Sunday, March 10, 2013

Hegemony And Consensus - Commentary by Dr Hamid Ghany


The political culture of Trinidad and Tobago has operated on the basis of a fierce hegemonic battle between the PNM and the UNC over the last 12 years. This came about with the political demise of the NAR in the 1991 general election.
In examining the last 50 years of our independent political history we can observe that the country has moved from the complete political domination of the PNM between 1962 and 1986 to a new dispensation based on coalition and consensus after the 2010 general election.

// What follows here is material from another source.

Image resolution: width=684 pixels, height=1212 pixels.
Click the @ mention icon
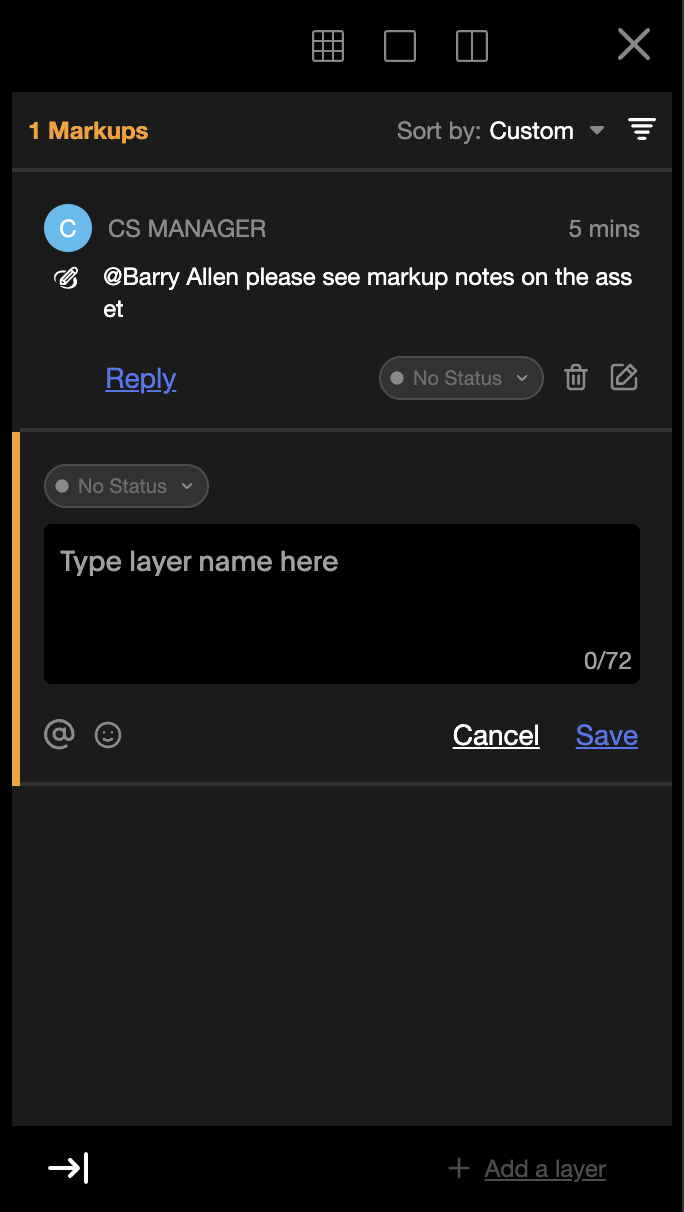point(59,734)
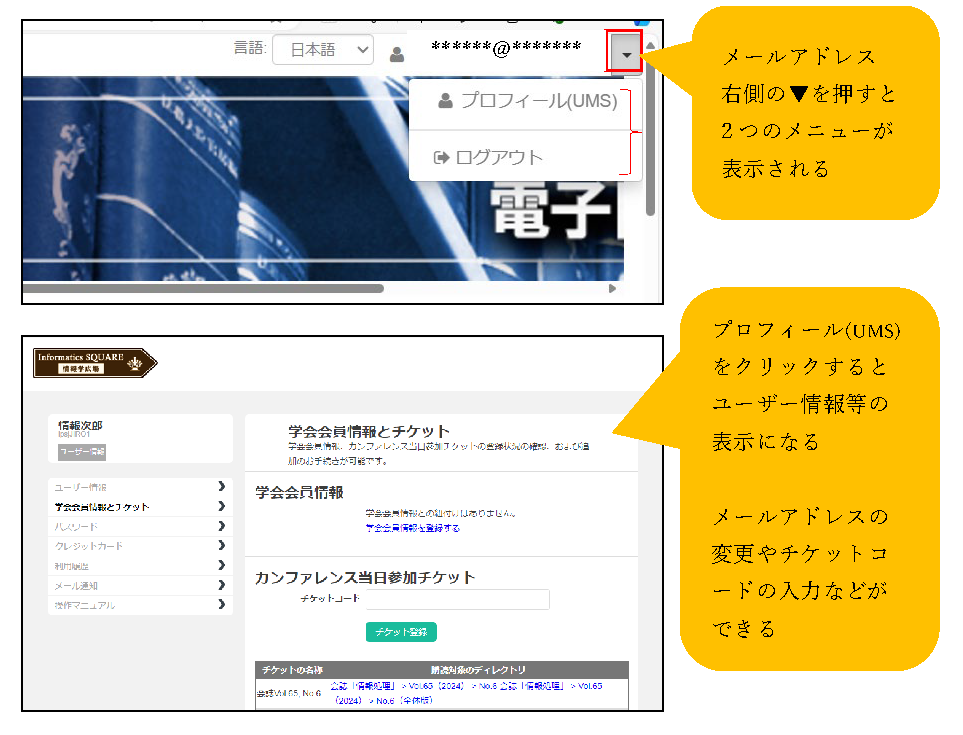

The political battles between the PNM and the DLP at the time of independence were exceptionally fierce as there was great fear about who would capture power and dominate the new independent state. That accolade went to the PNM and was assisted by the absentee leadership of Dr Capildeo as Leader of the Opposition in the 1960s. The in-fighting that emerged inside the main opposition party at that time facilitated Dr Williams and the PNM.

The supporting buzzwords of the emerging political culture were “who don’t like it could get to hell out of here”, “when I speak not a damn dog bark”, and “when I say come you cometh and when I say go you goeth”. These expressions were designed to solidify a political base that was not prepared to accommodate any political change and reinforced the fantasy of doctor-politics that captured the imagination of our young independent state.

By 1970 the first real challenge to this political culture emerged and Williams was able to overcome it with the help of ANR Robinson and Vernon Jamadar who led a no-vote campaign in 1971 that played into Williams’ hands and allowed him to change the constitution by delivering a clean sweep of all 36 seats in the House of Representatives.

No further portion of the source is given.